Collaboration and continuous innovation 

Open innovation is an integral part of the vision for the Campus’ future development. Hence suppliers, specialised companies, and educational and knowledge institutions will be encouraged to collaborate and innovate in high-tech manufacturing.

Vorstenbosch enumerates the factors which stimulate continuous collaboration at the Campus: “Major factor is the location: all people share logistics, catering facilities, and meeting facilities. There is also the innovation program  Fabriek van de Toekomst”. This is a program where companies located on the Campus but also external companies can join. So together they can elevate their production process and innovate at a higher level.” 

In addition to that, the Campus integrates education and business so that educational institutions can collaborate with first-rate companies from the high-tech manufacturing industry. In this way, students can test their knowledge directly in practice, using the latest high-tech machines, while companies can have access to potential employees. “Summa College will open at the Campus on 1 September. The idea is that by combining companies and educators, it is quicker to find each other – for the companies to find new people and for the students to do projects on site,” Vorstenbosch explains.

Steps in the Campus’ future development

The Campus is gradually expanding its network of high-tech power. The high-tech supplier KMWE has started moving on to the Campus. Some of KMWE key supply chain partners will also be located at the Campus which will further enable new business models and co-development of new technologies.

Among some of the other enterprises that will shortly move to the Campus are: the High Tech Software Cluster (HTSC)Anteryon, a manufacturer of lenses, lasers and other optical systems; DMG Mori, Japanese machine builder, Fieldlab Flexible Manufacturing, an innovation program in which the knowledge institutes Fontys, TU/e, Avans, and TNO collaborate with 14 companies to further develop the flexible and fully automated production in small series by using robots; and Fullfact, a software manufacturer that enables companies to increase the productivity of their machinery.

As the Campus is at the first stage of its development, more buildings and facilities will be established in the upcoming years: “This is the first cluster.

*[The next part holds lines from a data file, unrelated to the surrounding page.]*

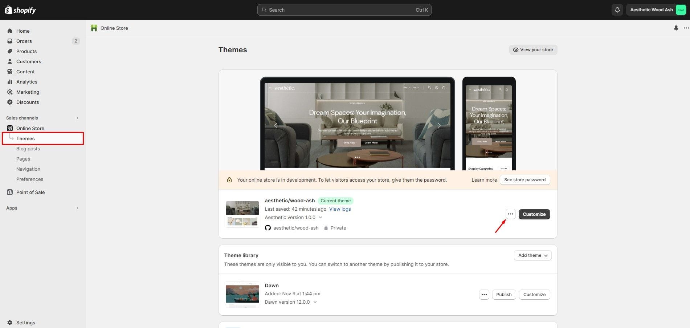Image resolution: width=690 pixels, height=328 pixels.
Task: Click the Customize button for current theme
Action: coord(534,214)
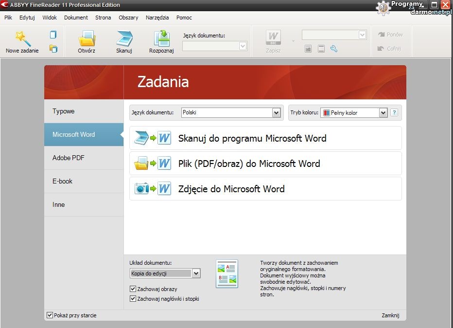Image resolution: width=453 pixels, height=328 pixels.
Task: Open a file with the Otwórz folder icon
Action: tap(87, 39)
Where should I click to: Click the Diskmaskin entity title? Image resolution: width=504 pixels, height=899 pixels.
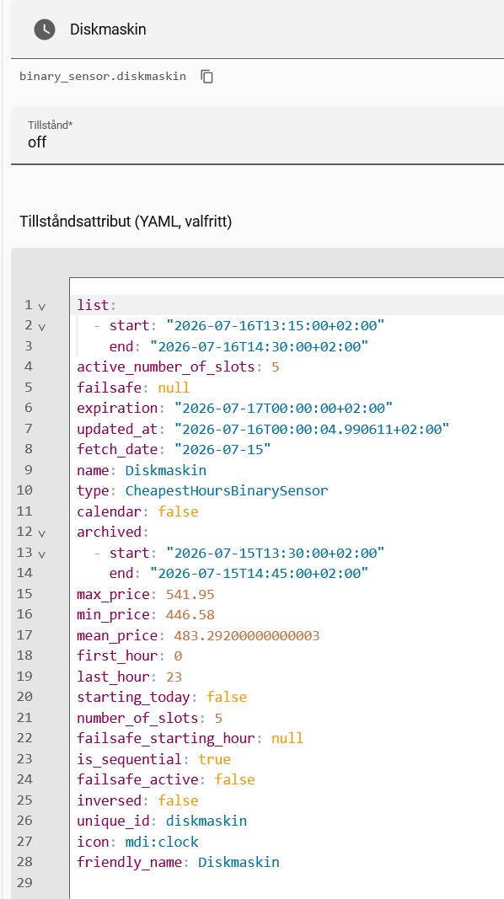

It will take up to one more year to have it fully operational. Then, there will be a second, third, and possibly fourth cluster. The aim is to have all four clusters up and running in 15 to 20 years. The idea is that all supply companies are in one spot. So the whole supply chain before the product goes to ASML or Philips can be done in one place, in one language, close to each other. This way, companies can be quicker, more flexible, and more innovative.”